Esta característica da leitura em voz alta em contexto hospitalar constitui um desafio suplementar na escolha dos livros e pode acontecer não só o voluntário achar que os livro que levou consigo não se adequem ao paciente convidado a ouvir uma história, como o paciente pode achar que os textos que lhe são propostos são difíceis ou abordam assuntos que não lhe interessam. Uma boa dose de persistência, capacidade de persuasão e ânimo de ambas as partes têm vindo a provar a leitores e ouvintes que podem estar errados nas suas preconceções, nomeadamente quando o paciente não tem hábitos de leitura, exibe níveis notórios de iliteracia ou é mesmo analfabeto, como era o meu bisavô Manuel. No meu papel de voluntária testemunho que os objectivos estipulados à partida se atingem quase sempre e quem me ouve descobre, por norma, que é possível ficar fascinado pela história de um herói português que desconhecia ou emocionar-se com um conto espiritual de inspiração oriental e de linguagem menos comum.

Recordo, por exemplo, a mulher que me ouviu ler uma breve biografia de Aristides de Sousa Mendes e me contou, depois, o quanto se identificou com os refugiados judeus, porque também ela, havia muitos anos, tinha saltado as fronteiras até França com a ajuda de um passador, levando apenas os filhos consigo, um deles bebé de colo. Lembro-me também de uma outra paciente que me ouviu, com alguma renitência inicial, ler a história de Salgueiro Maia, para no fim me surpreender com a revelação de que esteve no Largo do Carmo no dia 25 de Abril de 1974. Ou a centenária analfabeta que a propósito de um conjunto de poemas sobre as estações do ano, recordou detalhes deliciosos da sua longa vida no Porto, onde nasceu ­— no ano em que o seu pai partira para França para combater na Primeira Guerra Mundial —, uma cidade então habitada por tecelãs e aguadeiras. Estivemos juntas cerca de uma hora. Os encontros foram efémeros. Mas a sua energia reverbera até hoje, porque uma vez derrubados os preconceitos ela expande-se sem encontrar barreiras.

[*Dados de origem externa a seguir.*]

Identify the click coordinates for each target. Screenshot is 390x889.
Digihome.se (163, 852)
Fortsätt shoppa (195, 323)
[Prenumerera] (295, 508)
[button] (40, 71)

É sabido que a humanidade precisa de histórias como de pão para a boca. Este é um traço cultural que nos distingue dos outros seres vivos, um meio através do qual interpretamos e explicamos o mundo à nossa volta e o mundo dentro de nós. Enquanto cidadã, leitora, voluntária e Biblioterapeuta sinto-me herdeira dessa fome de ouvir, ler e contar histórias. E enquanto optimista sem remédio, vejo nelas um elo que nos une e não tanto um muro que nos separa. Acredito que se as histórias derrubam preconceitos no microcosmo que é um hospital, podem derrubá-los em qualquer outro lugar. Como aconteceu a partir do quarto do meu bisavô Manuel, o Manel da Rede, o homem analfabeto disposto a pagar para ouvir histórias. Gosto de pensar que a energia dessa sua paixão atravessou o tempo e chegou até mim.